Norma Cole
Subject: Xpress

Subject: An editor from the Xpress publication would like to interview you for an obit on Stacy Doris
Date: February 6, 2012 2:47:03 PM PST
From: Juan De Anda
To: Norma Cole

Dear Juan De Anda,

Thank you for writing to me with your condolences, and asking for my thoughts and memories of Stacy Doris.

This is the beginning. She is not gone yet.

She was an extraordinary friend, generous, honorable, discerning, thoughtful, vivacious—a forever friend. We met over 20 years ago in France where we were part of a gathering of poets and translators at Royaumont, an old Cistercian abbey near Paris. Being friends with Stacy meant for many of us engaging on a project. For instance over a period of several years, we worked together as the editors of an issue of a journal, Raddle Moon, in which we matched contemporary French poets with contemporary American poets. The American poets translated some of the work of the French poets. The issue appeared in 1997 as Raddle Moon 16: 22 New (to North America) French Writers.

Poetry and the world of imagination meant everything, were everything for Stacy. I say it as though it's in the past, because she is no longer in the world, but those of us who are her friends, and there are very many, are still speaking with her. We are used to seeing, speaking, emailing, texting, interacting all the time. She had a lot of time for people—friends, students, former students, people yet to become friends. We talked about everything: poetry & poets, voyages we had taken or would or wanted to take, our families, clothes….
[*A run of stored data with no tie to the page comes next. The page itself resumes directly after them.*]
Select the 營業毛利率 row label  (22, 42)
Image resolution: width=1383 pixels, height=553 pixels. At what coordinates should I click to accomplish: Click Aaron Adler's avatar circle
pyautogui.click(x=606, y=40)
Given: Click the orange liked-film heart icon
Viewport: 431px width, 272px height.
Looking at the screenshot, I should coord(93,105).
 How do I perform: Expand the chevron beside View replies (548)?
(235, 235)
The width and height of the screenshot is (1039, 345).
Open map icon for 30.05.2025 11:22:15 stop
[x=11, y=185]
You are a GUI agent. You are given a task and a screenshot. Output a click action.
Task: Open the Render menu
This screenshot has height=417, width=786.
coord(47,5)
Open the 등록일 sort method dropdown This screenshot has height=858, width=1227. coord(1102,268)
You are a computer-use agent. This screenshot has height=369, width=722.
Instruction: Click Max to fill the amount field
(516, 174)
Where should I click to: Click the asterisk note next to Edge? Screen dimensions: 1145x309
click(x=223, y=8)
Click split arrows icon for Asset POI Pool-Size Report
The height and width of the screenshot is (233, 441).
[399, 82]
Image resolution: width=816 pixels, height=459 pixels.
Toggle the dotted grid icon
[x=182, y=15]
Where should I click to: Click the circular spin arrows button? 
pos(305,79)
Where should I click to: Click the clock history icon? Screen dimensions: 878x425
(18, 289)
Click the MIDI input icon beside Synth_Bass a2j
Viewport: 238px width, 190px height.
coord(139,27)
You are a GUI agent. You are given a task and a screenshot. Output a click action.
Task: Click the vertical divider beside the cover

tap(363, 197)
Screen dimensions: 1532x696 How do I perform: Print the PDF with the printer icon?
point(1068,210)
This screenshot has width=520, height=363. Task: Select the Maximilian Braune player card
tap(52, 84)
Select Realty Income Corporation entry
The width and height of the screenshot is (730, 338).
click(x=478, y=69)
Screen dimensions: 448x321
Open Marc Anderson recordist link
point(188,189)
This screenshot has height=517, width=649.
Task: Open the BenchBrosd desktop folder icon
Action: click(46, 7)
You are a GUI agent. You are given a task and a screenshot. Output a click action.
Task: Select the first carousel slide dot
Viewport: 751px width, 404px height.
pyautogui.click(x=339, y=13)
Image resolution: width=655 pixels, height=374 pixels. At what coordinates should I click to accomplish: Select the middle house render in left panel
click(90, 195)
Her scintillating intelligence was at work every moment. Her innovative writing was different from anyone else's, and different from herself. In other words, every one of her books was a different experiment in poetry. And yet these experiments are all chapters from the book of Stacy Doris.

The last time we saw each other was last Thursday at noon. She, her husband Chet and I had lunch, sort of a picnic lunch in her bedroom. I brought sandwiches, Chet made his fabulous coffee. Stacy, always fiercely present, wanted to know what I would be teaching next week.

This is what I can say right now.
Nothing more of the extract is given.